▶ **Source material**:
--- --- ---
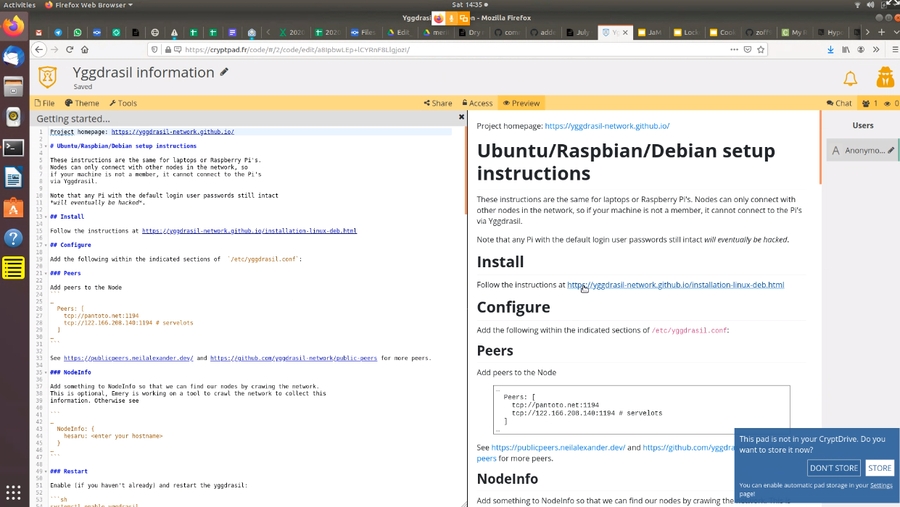Open the Theme dropdown
This screenshot has height=507, width=900.
tap(82, 103)
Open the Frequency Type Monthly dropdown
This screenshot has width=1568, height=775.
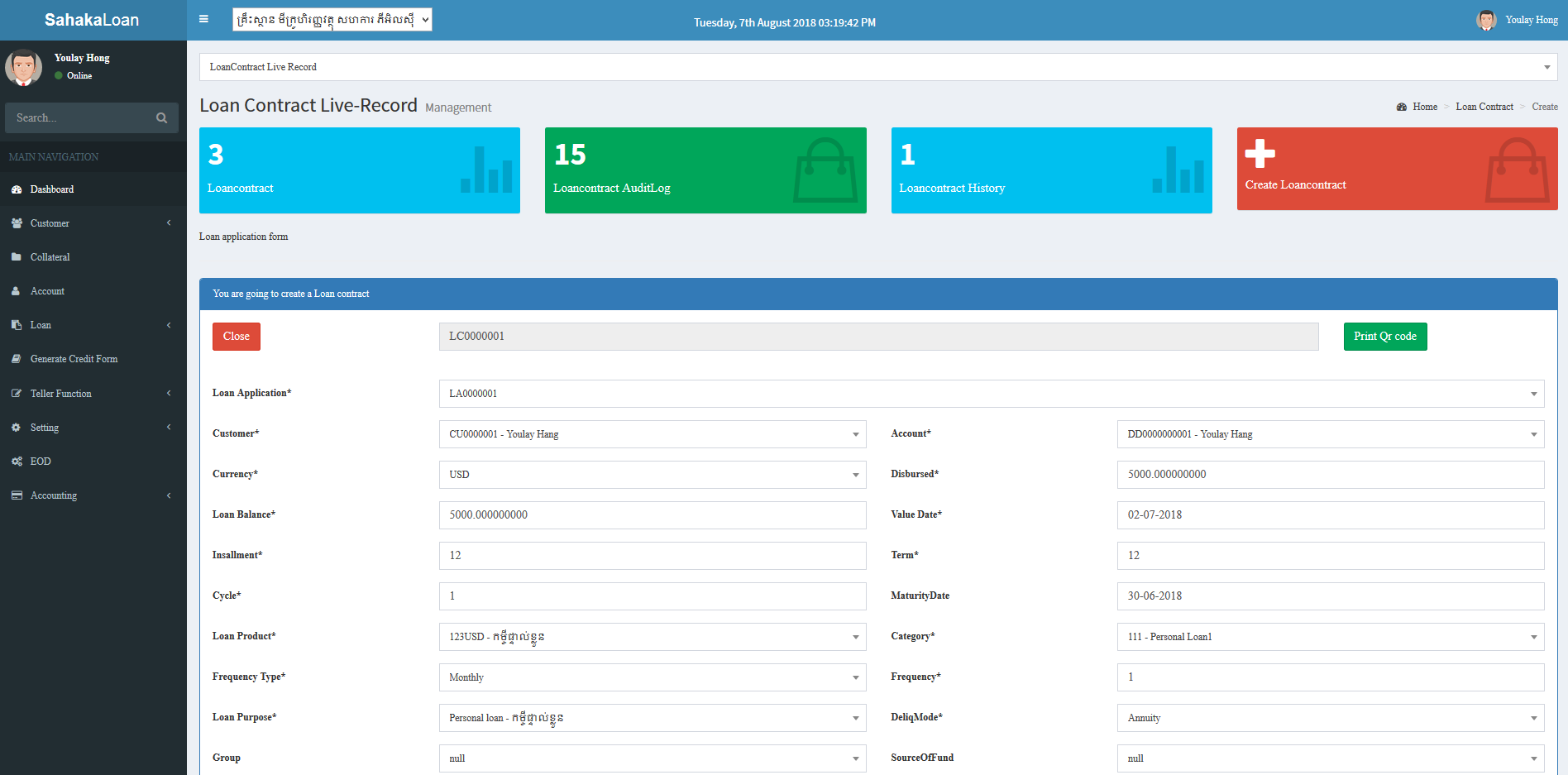(652, 677)
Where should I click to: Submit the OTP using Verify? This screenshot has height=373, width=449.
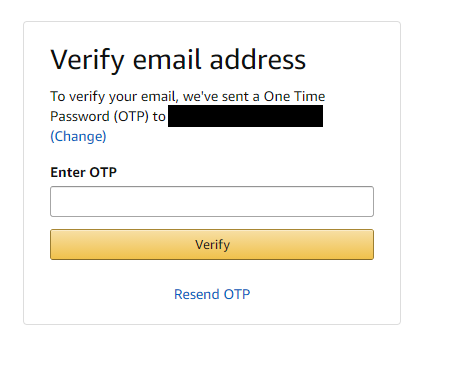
--- --- ---
▶ **Problem details**: In the copy, leave out all pictures, and retype exactly each line from the one with "This screenshot has width=1568, height=775." through the last line of the entries.

▶ **Task answer**:
This screenshot has width=1568, height=775.
(652, 677)
Where should I click to: Submit the OTP using Verify? This screenshot has height=373, width=449.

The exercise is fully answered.